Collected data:
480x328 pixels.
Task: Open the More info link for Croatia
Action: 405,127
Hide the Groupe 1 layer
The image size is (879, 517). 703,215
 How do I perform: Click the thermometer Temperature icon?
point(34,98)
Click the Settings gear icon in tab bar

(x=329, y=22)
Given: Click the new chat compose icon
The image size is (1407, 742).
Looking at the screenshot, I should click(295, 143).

==

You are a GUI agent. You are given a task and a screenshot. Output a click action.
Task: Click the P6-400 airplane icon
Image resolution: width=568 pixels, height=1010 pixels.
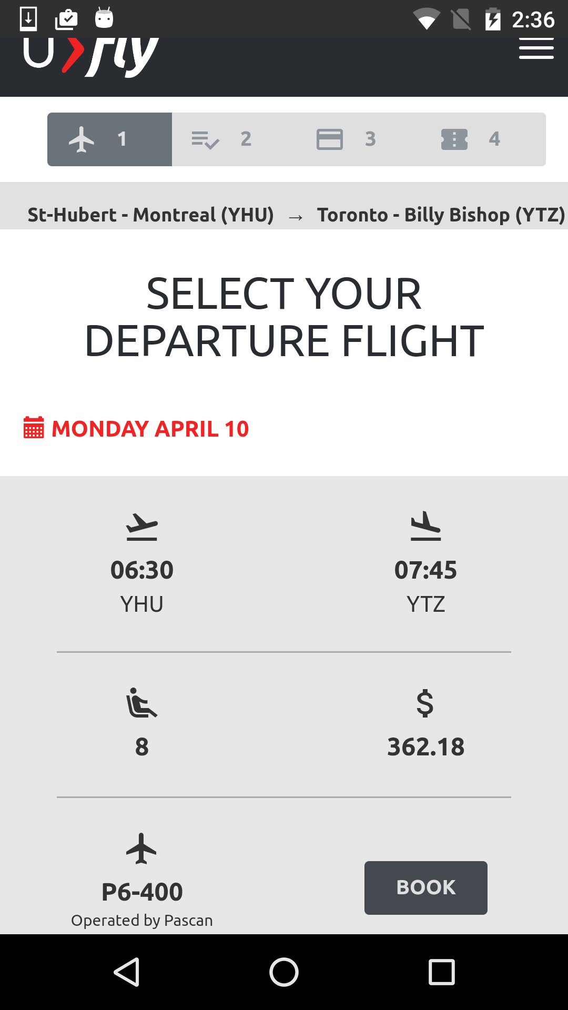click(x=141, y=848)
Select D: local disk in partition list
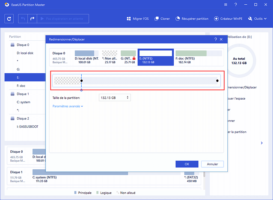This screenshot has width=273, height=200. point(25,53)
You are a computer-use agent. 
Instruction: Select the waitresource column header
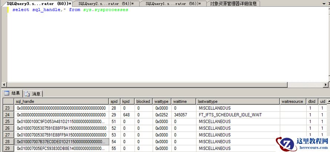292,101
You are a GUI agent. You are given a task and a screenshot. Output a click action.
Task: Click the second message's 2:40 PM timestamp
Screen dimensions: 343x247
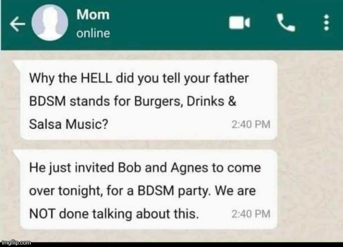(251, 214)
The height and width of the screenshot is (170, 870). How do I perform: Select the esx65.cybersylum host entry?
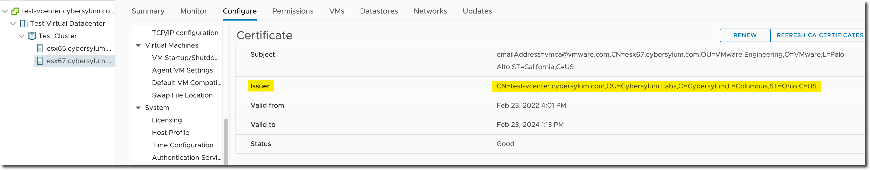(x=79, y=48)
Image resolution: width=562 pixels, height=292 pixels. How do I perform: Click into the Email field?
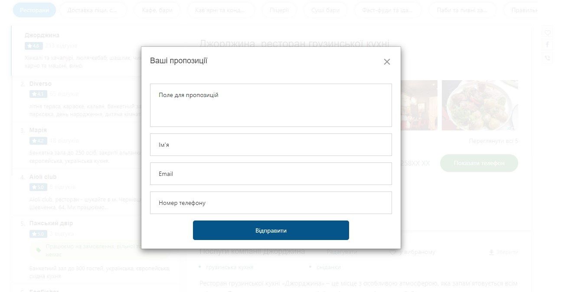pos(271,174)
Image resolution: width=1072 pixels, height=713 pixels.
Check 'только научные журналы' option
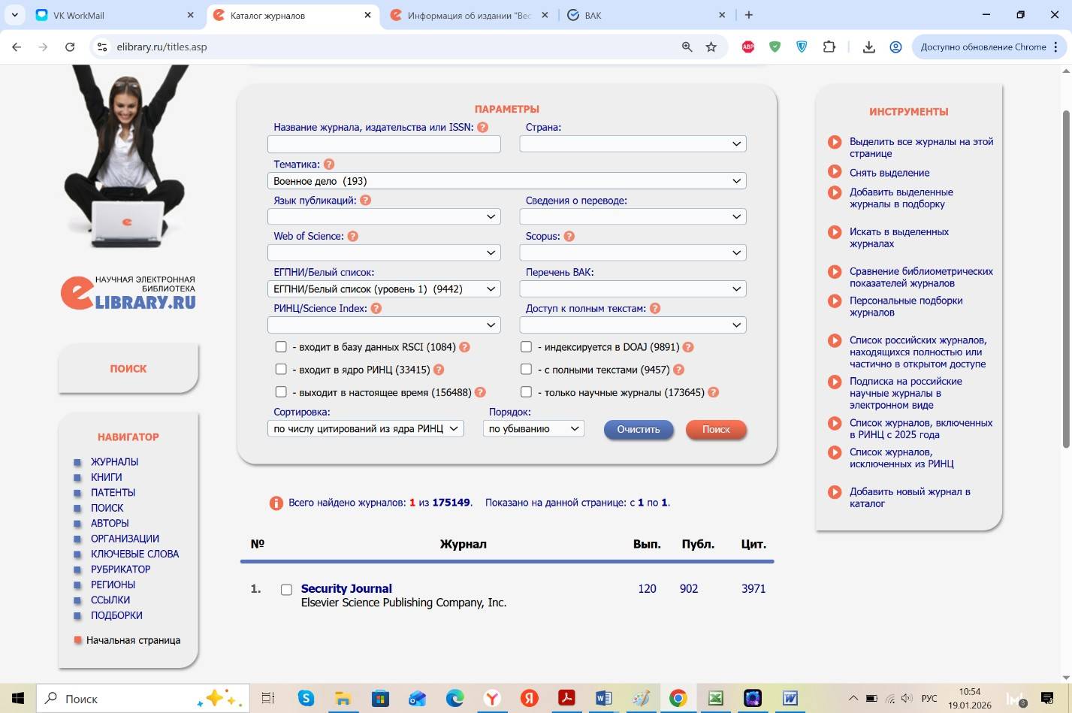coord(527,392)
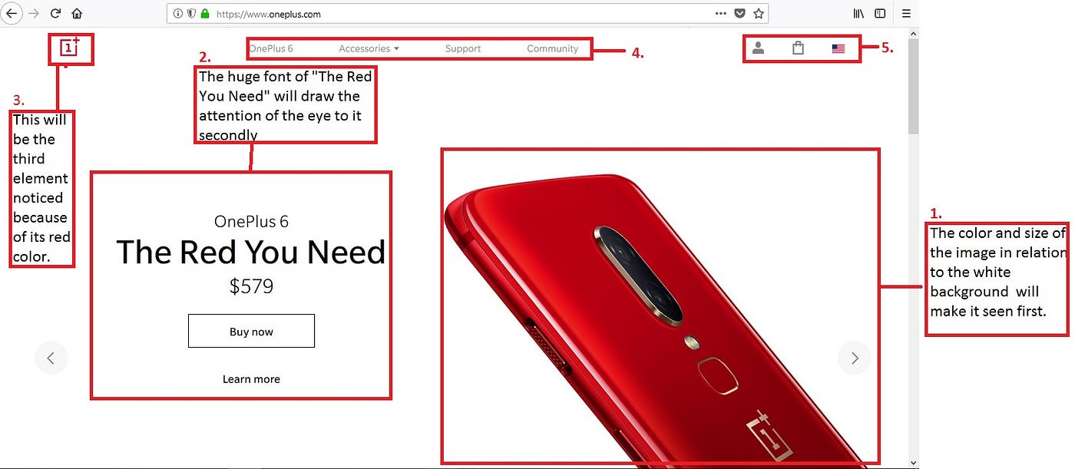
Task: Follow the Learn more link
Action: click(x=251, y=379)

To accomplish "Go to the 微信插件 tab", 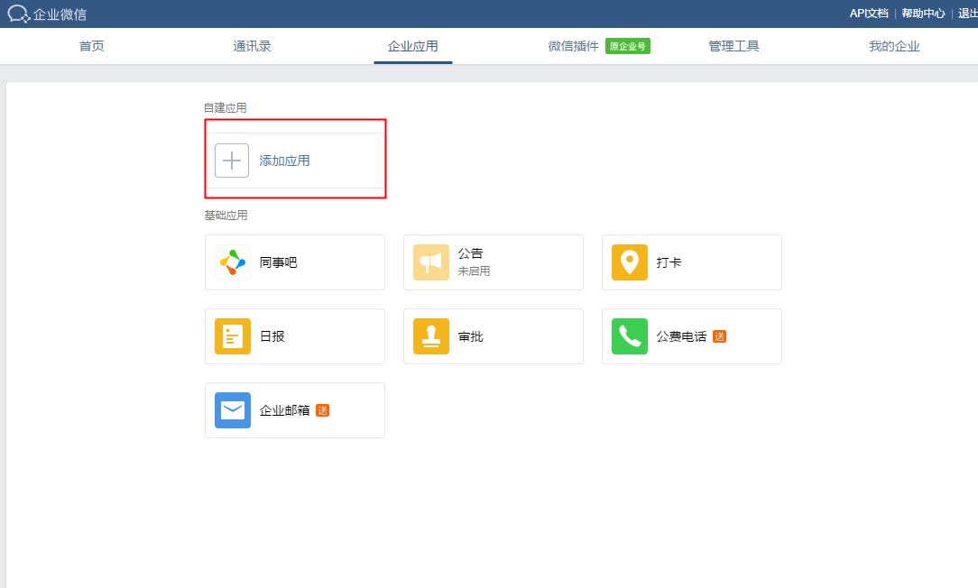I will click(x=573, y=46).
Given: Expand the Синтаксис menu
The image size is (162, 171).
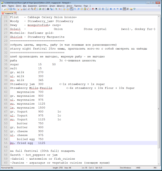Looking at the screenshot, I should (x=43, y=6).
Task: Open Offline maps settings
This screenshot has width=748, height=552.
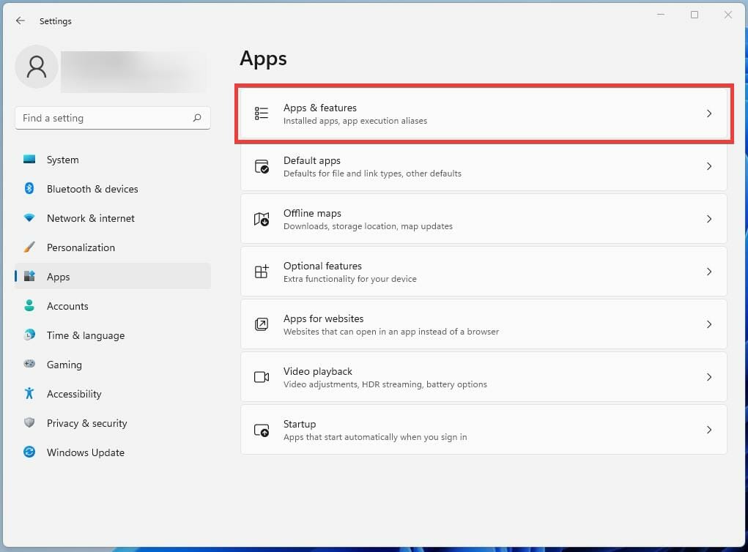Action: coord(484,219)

WHAT THIS TASK INVOLVES: Every line from the one with "Task: Click the P6-400 airplane icon" through the one with "Task: Click the second" is to be reproduced exactly as written above, and the pictures are to be dropped.

REPLY TO THE TASK:
Task: Click the P6-400 airplane icon
Image resolution: width=568 pixels, height=1010 pixels.
click(x=141, y=848)
Select D: local disk in partition list
This screenshot has width=273, height=200. point(25,53)
You are a computer-use agent. 
Instruction: Select the waitresource column header
292,101
You are a GUI agent. You are given a task and a screenshot. Output a click action.
Task: Click the second message's 2:40 PM timestamp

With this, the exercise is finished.